● **Your task**
Every line in the data below from the one containing "Task: Click the 재미있다 output box above NPLM" down to the one containing "Open Redit notepad", both included, must be retyped exactly; no other line is to appear.

─── Supplied material ───

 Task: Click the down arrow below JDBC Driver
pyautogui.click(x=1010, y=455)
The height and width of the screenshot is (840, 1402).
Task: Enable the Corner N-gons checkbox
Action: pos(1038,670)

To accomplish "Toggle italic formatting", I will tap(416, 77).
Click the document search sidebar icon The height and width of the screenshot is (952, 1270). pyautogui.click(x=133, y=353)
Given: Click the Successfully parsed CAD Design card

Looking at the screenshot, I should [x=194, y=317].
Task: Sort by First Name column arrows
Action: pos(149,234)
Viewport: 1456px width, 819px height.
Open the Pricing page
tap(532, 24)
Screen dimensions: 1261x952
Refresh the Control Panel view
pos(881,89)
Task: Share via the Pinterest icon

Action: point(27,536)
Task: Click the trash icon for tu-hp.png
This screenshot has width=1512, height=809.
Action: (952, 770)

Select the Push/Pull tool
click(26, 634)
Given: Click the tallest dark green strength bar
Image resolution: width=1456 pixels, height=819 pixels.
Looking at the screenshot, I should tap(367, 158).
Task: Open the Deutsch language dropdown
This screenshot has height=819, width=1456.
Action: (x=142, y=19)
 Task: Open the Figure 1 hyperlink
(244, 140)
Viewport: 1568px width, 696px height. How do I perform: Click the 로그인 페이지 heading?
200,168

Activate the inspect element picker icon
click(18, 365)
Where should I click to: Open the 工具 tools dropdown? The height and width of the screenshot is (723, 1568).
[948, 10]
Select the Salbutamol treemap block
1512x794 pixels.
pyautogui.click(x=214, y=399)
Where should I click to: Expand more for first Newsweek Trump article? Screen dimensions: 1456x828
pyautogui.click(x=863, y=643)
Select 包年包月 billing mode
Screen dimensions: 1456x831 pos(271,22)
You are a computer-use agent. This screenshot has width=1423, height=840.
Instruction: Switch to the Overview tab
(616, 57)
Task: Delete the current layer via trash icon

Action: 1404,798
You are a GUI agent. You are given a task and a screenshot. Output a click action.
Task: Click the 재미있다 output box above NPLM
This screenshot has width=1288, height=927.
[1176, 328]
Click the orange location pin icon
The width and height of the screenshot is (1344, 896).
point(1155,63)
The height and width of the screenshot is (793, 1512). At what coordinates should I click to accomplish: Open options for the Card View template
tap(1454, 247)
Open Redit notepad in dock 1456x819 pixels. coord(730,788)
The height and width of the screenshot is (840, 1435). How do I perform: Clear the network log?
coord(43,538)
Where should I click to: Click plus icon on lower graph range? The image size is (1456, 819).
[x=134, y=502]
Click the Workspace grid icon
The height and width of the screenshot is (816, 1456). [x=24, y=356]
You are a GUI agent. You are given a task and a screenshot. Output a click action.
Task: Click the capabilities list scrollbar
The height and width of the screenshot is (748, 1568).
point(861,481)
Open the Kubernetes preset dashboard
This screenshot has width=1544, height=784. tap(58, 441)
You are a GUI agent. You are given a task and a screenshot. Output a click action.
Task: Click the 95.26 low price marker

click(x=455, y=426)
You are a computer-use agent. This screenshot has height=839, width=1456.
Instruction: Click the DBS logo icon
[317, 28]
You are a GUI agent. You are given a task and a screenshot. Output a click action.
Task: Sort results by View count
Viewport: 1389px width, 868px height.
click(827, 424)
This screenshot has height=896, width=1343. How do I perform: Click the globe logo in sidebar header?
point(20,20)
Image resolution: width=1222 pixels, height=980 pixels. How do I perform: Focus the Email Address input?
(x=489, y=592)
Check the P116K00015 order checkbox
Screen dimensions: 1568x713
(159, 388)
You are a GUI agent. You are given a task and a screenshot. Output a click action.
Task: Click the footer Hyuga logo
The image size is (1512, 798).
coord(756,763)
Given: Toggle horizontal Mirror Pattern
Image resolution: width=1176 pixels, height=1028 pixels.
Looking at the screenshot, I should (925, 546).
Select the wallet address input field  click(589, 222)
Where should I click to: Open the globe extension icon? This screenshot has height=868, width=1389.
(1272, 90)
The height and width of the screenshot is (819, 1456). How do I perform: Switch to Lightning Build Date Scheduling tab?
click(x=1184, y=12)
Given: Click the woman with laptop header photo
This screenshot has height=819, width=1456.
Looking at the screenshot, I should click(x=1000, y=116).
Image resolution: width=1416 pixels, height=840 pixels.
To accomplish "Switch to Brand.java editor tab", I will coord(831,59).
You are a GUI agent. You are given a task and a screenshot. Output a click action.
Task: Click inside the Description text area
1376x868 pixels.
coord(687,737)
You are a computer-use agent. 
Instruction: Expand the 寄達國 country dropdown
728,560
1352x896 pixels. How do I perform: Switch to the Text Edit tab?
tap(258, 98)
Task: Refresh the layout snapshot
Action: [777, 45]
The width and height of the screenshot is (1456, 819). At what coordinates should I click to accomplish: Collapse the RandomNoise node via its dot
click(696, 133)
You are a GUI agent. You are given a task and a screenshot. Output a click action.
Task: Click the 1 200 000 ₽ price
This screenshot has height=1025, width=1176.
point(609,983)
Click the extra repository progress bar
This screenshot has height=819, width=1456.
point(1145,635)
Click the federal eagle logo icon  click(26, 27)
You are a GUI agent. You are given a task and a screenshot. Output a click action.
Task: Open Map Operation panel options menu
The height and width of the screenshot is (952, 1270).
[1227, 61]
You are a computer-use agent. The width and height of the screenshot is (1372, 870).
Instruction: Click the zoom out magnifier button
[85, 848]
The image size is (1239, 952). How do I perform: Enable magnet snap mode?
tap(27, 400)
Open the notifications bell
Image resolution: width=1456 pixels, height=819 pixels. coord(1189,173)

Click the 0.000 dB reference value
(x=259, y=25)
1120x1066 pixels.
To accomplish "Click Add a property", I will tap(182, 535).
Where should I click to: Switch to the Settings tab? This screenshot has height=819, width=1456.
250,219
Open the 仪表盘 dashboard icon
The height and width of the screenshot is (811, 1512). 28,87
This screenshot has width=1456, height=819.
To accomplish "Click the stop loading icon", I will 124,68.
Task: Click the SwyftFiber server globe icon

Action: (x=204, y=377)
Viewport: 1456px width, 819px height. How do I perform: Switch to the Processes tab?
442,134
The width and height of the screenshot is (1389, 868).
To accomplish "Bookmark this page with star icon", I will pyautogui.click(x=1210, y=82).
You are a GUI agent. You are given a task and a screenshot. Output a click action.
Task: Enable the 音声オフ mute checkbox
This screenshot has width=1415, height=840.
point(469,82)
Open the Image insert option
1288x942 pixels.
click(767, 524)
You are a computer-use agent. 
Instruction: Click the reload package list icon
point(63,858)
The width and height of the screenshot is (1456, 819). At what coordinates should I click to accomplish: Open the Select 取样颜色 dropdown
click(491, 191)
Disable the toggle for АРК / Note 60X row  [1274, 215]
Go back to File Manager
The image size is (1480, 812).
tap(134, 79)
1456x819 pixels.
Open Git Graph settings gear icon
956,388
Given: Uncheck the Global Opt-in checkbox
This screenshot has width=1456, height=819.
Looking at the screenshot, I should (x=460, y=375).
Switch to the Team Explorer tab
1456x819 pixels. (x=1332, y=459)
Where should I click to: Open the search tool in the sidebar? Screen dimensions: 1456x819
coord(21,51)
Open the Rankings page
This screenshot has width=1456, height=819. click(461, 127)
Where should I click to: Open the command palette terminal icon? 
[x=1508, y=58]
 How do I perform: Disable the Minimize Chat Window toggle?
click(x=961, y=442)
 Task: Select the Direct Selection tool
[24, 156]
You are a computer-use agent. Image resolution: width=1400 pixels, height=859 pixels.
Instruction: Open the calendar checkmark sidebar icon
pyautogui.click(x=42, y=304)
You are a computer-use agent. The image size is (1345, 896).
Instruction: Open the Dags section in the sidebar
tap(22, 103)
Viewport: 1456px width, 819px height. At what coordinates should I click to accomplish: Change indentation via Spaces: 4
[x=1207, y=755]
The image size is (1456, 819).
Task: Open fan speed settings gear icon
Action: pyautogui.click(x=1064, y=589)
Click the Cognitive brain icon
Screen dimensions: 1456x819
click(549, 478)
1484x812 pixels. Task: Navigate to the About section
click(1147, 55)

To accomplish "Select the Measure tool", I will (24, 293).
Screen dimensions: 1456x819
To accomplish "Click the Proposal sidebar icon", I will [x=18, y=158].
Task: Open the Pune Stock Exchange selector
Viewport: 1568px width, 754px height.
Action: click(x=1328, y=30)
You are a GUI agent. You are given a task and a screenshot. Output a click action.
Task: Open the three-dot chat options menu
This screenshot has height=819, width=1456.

───

● **Task response**
Task: Click the 재미있다 output box above NPLM
This screenshot has width=1288, height=927.
[1176, 328]
Click the orange location pin icon
The width and height of the screenshot is (1344, 896).
point(1155,63)
The height and width of the screenshot is (793, 1512). At what coordinates should I click to accomplish: Open options for the Card View template
tap(1454, 247)
Open Redit notepad in dock 1456x819 pixels. coord(730,788)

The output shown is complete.